A fourth-generation museum board member, Lawson remembers childhood trips to the museum and discovering early on that her appreciation for art exceeded her ability to create it.
“There’s a misconception that some people have, where they think that they need to be an ‘art person’ to appreciate art,” she says, “but what Philbrook does is give you the opportunity to learn and find your own unique appreciation for art. I think that simply being exposed to art allows your brain to relax, then ideas and problem-solving come to you. Art can soothe the soul and invigorate; it provides something that’s missing in our everyday rush. It provides a much-needed element in our lives that helps us do our jobs better.”
Designed with the diversity of the Philbrook permanent art collection in mind, the MyMuseum program, a free program targeted at children aged 4 to 12, has done an outstanding job of encouraging children and their caregivers to draw appreciation and inspiration through creativity.
Families can sign up for the program, which gives kids a free art tool kit containing three art implements. Then each month, the family returns to receive a new supply and a new art card, which references a different featured work in the museum. Through a year of collecting, the kits can grow to contain a sketchpad, pencil, eraser, watercolors, markers and glue, depending on the artwork identified on the art card.
Parents or caregivers get involved, too. The art card contains information and talking points that they can discuss while observing the featured art in the museum with their children.

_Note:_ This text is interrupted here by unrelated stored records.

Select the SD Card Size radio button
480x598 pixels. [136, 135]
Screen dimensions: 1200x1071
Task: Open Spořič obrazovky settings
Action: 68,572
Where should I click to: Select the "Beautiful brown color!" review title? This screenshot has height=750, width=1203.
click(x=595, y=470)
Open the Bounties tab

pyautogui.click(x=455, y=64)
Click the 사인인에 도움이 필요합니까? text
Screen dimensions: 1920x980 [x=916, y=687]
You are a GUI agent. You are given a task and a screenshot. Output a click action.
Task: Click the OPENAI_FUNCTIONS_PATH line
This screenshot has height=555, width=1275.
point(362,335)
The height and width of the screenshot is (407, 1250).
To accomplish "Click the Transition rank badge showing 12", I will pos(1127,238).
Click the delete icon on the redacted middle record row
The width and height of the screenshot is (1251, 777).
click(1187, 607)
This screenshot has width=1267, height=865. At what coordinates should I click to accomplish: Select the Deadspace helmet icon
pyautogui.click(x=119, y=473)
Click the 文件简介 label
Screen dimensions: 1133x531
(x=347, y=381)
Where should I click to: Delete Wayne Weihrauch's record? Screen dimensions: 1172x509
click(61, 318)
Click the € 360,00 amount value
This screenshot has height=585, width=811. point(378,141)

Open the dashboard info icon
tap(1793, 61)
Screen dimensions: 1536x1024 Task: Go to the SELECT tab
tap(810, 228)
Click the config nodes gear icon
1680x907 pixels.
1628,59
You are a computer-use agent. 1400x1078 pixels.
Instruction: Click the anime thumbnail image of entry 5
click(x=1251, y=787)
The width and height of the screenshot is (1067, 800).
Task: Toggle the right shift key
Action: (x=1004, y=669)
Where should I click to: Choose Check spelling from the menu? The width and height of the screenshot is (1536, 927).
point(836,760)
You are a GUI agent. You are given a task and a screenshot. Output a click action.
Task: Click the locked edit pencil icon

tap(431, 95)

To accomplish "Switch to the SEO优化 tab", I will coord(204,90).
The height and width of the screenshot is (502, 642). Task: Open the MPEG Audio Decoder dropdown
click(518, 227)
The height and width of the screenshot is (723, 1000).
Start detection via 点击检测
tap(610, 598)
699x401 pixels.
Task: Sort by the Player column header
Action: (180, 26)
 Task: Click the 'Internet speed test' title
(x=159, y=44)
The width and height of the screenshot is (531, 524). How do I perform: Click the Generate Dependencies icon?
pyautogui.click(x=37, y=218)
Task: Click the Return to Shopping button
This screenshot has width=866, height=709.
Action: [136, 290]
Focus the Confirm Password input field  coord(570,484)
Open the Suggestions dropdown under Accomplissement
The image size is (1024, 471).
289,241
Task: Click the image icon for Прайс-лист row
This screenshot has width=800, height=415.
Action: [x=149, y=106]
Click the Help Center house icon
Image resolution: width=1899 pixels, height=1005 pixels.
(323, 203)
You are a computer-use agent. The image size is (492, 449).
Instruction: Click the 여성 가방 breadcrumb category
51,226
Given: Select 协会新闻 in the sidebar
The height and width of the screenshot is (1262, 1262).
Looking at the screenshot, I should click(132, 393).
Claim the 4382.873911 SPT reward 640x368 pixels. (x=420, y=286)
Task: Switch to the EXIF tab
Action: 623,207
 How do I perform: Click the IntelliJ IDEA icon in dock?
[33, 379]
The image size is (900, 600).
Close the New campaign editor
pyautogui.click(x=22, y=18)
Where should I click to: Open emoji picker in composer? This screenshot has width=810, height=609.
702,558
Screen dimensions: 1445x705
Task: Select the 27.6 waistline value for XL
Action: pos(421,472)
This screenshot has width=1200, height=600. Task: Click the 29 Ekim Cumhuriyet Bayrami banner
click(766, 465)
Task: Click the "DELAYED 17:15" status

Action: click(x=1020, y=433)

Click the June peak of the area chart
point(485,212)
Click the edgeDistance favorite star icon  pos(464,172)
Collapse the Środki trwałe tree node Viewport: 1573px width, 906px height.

“For decades young children have been enjoying Philbrook. And I’m sure there are children – or anyone for that matter – who grew up visiting Philbrook and can say, ‘Because I had these experiences at Philbrook where I became inspired or learned something new, I am now an engineer or software developer or invented something amazing,’” Lawson adds. “I believe that we are touching lives and helping people to use all parts of their brains to explore, problem solve, create and innovate.”
Taking the MyMuseum program one step further, Philbrook has partnered with Junior League of Tulsa and The Children’s Hospital at Saint Francis for the MyMuseum Mobile program, which takes art projects and activities to children unable to visit the museum and others with limited access.
Initiated in fall 2013, the program shares MyMuseum with children in the oncology ward of The Children’s Hospital, where young patients are treated for cancer, leukemia and other blood-related illnesses. Using the art kits, trained volunteers from the Junior League of Tulsa engage with children in art-making projects.
Their families, who spend countless days and hours at the hospital, are given free museum passes so that they have a place to take a break or to visit the museum later as a family after their child has recovered.
“Within a couple of weeks of kicking off the program, one of the patients and their family visited the museum. The family expressed their gratitude to museum staff members and shared their enthusiasm for touring the museum and adding to their art kit with new art supplies,” says Chris Oden, chair of MyMuseum Mobile committee and a member of Junior League of Tulsa.
“Art can teach you about yourself; it’s a really relaxing, therapeutic approach to reach out to these families with the hopes that we are offering a valuable experience that can help them reflect and think about something different. We want to help them deal with a very difficult time in their lives,” Lawson says.